Barry Gilbert, VP of the Strategy Analytics BuyerTRAX programs, said in the report that iPhone has emerged as AT&T’s top selling device, commanding some 13 percent of the wireless provider's overall handset sales, and the 4th top selling handset in the U.S. market.



"Although the iPhone hasn’t had an expansionary impact in the market, the iPhone has quickly assumed a leading market share position and raised the ante for smart devices," he wrote. "The sales trajectory we are observing with the iPhone could make it the top selling device in the U.S. over the next 1-2 quarters."



Currently, the top selling handset in the U.S. continues to be Motorola’s RAZR V3, however it appears to be losing momentum as new and more competitive models that erode both its share and popularity are being introduced. Strategy Analytics noted that the top 10 handset models account for approximately 25 percent of total handset sales in a typical quarter despite an increasing number of device offerings.



"The typical iPhone buyer is upwardly mobile, college educated with a six-figure household income," said David Kerr, Vice President of the Strategy Analytics Global Wireless Practice. "While the largest percentage of iPhone buyers is between 20-30 years old, the fact that nearly 25 percent were between 50-60 years old demonstrates that the device attracts buyers across a broad age spectrum."



Thus far, iPhone users are quite satisfied with the phone's design and features, Kerr added. However, they are slightly less enamored of actual iPhone reliability, battery life, documentation and customer support.

«134

Comments

  • Reply 1 of 66
    What's wrong with the reliability, battery life, documentation (LOADS of it) and customer support?
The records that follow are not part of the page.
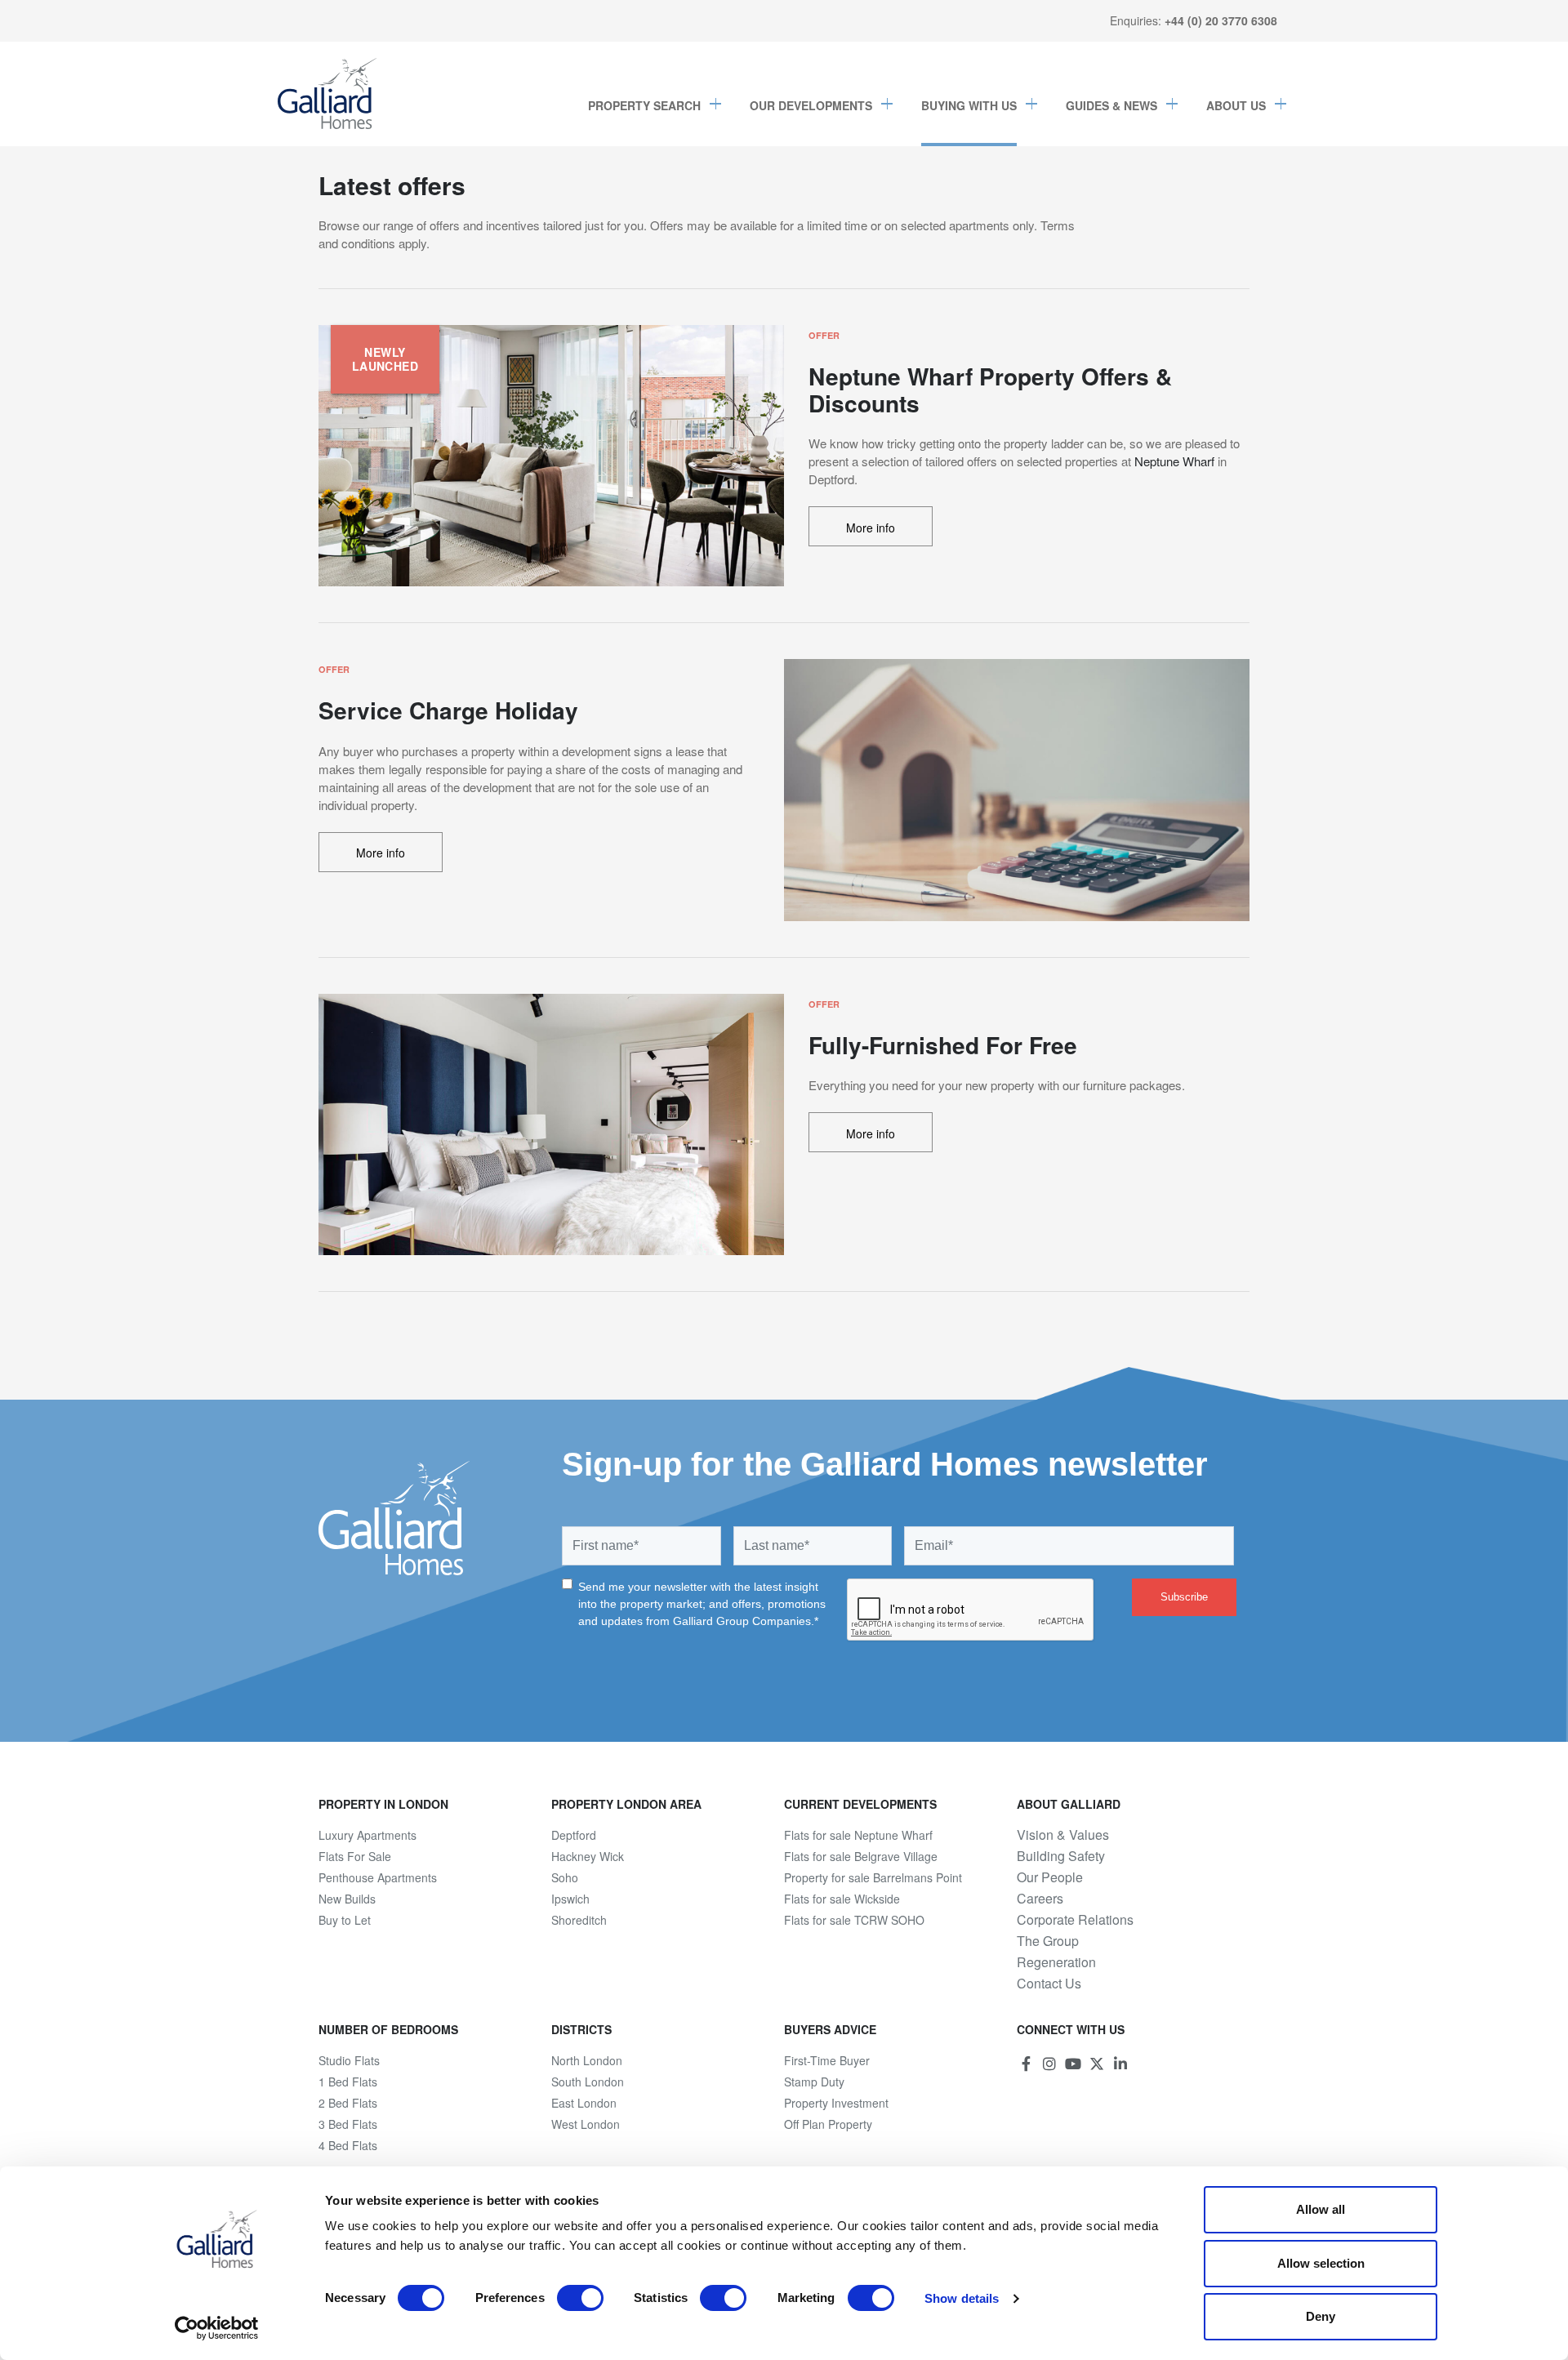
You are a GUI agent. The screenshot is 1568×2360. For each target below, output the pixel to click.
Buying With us (969, 105)
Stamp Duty (814, 2081)
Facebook (1026, 2064)
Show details (961, 2298)
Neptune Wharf (1174, 461)
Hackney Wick (587, 1856)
    Where did he get that from? I'm curious.
  • Reply 2 of 66
    Yea, there is always room for improvement, but the iphone is the best device I have ever purchased and I have purchased many a electronic device in my lifetime and I'm one of the 50 year olds they referenced.



    Everyone I show it to loves it..as it exceeds the hype the media and Apple gave it.
  • Reply 3 of 66
    My daughter is on her 4th iphone... lots of reliability problems with hers. My wife's and mine are still going strong. No battery life problems either - never been below half charge.

    Customer support has been A+ as usual for Apple.

    Maybe a little FUD spin on the good news?
  • Reply 4 of 66
    irelandireland Posts: 17,623member
    Well it's certainly the coolest phone on the market, with the most potential too. 2008 is the real year for the iPhone, it will tell a lot.





    Not to mention iPhone nano, when that comes out:





    Take the existing look of the iPhone, same 3 sensors, same materials, same glass front, same aluminum back with chrome Apple logo, and the same black plastic bottom to cover the antennas.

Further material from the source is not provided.